Security-Enhanced Linux facts for kids

Quick facts for kids
SELinux

SELinux administrator GUI in Arch Linux
Original author(s)	NSA and Red Hat
Developer(s)	Red Hat
Initial release	December 22, 2000; 24 years ago (2000-12-22)
Stable release	3.6 / 13 December 2023; 17 months ago (2023-12-13)
Written in	C
Operating system	Linux
Type	Security, Linux Security Modules (LSM)
License	GNU GPL

Security-Enhanced Linux (SELinux) is a Linux kernel security module that provides a mechanism for supporting access control security policies, including mandatory access controls (MAC).

SELinux is a set of kernel modifications and user-space tools that have been added to various Linux distributions. Its architecture strives to separate enforcement of security decisions from the security policy, and streamlines the amount of software involved with security policy enforcement. The key concepts underlying SELinux can be traced to several earlier projects by the United States National Security Agency (NSA).

Overview

The NSA Security-enhanced Linux Team describes NSA SELinux as

a set of patches to the Linux kernel and utilities to provide a strong, flexible, mandatory access control (MAC) architecture into the major subsystems of the kernel. It provides an enhanced mechanism to enforce the separation of information based on confidentiality and integrity requirements, which allows threats of tampering, and bypassing of application security mechanisms, to be addressed and enables the confinement of damage that can be caused by malicious or flawed applications. It includes a set of sample security policy configuration files designed to meet common, general-purpose security goals.

A Linux kernel integrating SELinux enforces mandatory access control policies that confine user programs and system services, as well as access to files and network resources. Limiting privilege to the minimum required to work reduces or eliminates the ability of these programs and daemons to cause harm if faulty or compromised (for example via buffer overflows or misconfigurations). This confinement mechanism operates independently of the traditional Linux (discretionary) access control mechanisms. It has no concept of a "root" superuser, and does not share the well-known shortcomings of the traditional Linux security mechanisms, such as a dependence on setuid/setgid binaries.

The security of an "unmodified" Linux system (a system without SELinux) depends on the correctness of the kernel, of all the privileged applications, and of each of their configurations. A fault in any one of these areas may allow the compromise of the entire system. In contrast, the security of a "modified" system (based on an SELinux kernel) depends primarily on the correctness of the kernel and its security-policy configuration. While problems with the correctness or configuration of applications may allow the limited compromise of individual user programs and system daemons, they do not necessarily pose a threat to the security of other user programs and system daemons or to the security of the system as a whole.

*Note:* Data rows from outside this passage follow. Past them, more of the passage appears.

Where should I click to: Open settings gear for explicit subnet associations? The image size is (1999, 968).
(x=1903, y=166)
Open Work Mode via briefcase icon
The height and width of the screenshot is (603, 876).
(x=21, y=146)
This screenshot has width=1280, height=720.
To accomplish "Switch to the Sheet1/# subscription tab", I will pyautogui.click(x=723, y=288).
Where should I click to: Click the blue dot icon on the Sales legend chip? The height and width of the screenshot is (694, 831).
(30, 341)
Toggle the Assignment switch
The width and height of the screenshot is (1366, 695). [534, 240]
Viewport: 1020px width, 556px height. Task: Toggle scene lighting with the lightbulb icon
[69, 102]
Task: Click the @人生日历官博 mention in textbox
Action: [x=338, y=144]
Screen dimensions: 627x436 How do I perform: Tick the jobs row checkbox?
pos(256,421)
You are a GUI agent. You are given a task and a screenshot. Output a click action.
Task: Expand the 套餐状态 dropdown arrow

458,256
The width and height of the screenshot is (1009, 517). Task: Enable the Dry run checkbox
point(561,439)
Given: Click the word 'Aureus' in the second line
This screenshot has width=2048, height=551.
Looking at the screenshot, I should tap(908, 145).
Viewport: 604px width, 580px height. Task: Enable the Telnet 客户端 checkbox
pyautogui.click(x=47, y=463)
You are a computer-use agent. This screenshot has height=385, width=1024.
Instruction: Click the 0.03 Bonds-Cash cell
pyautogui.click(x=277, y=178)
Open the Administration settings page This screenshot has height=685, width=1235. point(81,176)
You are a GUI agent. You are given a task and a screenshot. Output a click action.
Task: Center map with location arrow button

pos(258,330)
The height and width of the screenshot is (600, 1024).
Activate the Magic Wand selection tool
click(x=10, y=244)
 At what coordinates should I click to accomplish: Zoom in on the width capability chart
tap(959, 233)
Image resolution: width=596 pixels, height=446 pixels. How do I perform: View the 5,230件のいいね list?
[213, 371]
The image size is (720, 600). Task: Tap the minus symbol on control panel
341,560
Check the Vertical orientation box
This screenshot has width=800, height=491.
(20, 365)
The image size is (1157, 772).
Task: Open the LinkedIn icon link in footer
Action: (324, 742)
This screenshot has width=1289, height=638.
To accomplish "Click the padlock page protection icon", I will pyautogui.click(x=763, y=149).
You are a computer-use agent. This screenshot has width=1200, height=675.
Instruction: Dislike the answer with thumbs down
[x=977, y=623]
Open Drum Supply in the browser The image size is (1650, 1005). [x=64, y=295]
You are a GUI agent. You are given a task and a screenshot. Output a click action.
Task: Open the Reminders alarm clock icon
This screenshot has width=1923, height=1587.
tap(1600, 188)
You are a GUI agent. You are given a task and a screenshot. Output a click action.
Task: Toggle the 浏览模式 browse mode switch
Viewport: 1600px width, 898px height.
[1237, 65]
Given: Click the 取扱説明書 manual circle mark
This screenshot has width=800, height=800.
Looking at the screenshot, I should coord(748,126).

From a purist perspective, SELinux provides a hybrid of concepts and capabilities drawn from mandatory access controls, mandatory integrity controls, role-based access control (RBAC), and type enforcement architecture. Third-party tools enable one to build a variety of security policies.

History

The earliest work directed toward standardizing an approach providing mandatory and discretionary access controls (MAC and DAC) within a UNIX (more precisely, POSIX) computing environment can be attributed to the National Security Agency's Trusted UNIX (TRUSIX) Working Group, which met from 1987 to 1991 and published one Rainbow Book (#020A), and produced a formal model and associated evaluation evidence prototype (#020B) that was ultimately unpublished.

SELinux was designed to demonstrate the value of mandatory access controls to the Linux community and how such controls could be added to Linux. Originally, the patches that make up SELinux had to be explicitly applied to the Linux kernel source; SELinux was merged into the Linux kernel mainline in the 2.6 series of the Linux kernel.

The NSA, the original primary developer of SELinux, released the first version to the open source development community under the GNU GPL on December 22, 2000. The software was merged into the mainline Linux kernel 2.6.0-test3, released on 8 August 2003. Other significant contributors include Red Hat, Network Associates, Secure Computing Corporation, Tresys Technology, and Trusted Computer Solutions. Experimental ports of the FLASK/TE implementation have been made available via the TrustedBSD Project for the FreeBSD and Darwin operating systems.

Security-Enhanced Linux implements the Flux Advanced Security Kernel (FLASK). Such a kernel contains architectural components prototyped in the Fluke operating system. These provide general support for enforcing many kinds of mandatory access control policies, including those based on the concepts of type enforcement, role-based access control, and multilevel security. FLASK, in turn, was based on DTOS, a Mach-derived Distributed Trusted Operating System, as well as on Trusted Mach, a research project from Trusted Information Systems that had an influence on the design and implementation of DTOS.

Original and external contributors

A comprehensive list of the original and external contributors to SELinux was hosted at the NSA website until maintenance ceased sometime in 2009. The following list reproduces the original as preserved by the Internet Archive Wayback Machine. The scope of their contributions was listed in the page and has been omitted for brevity, but it can be accessed through the archived copy.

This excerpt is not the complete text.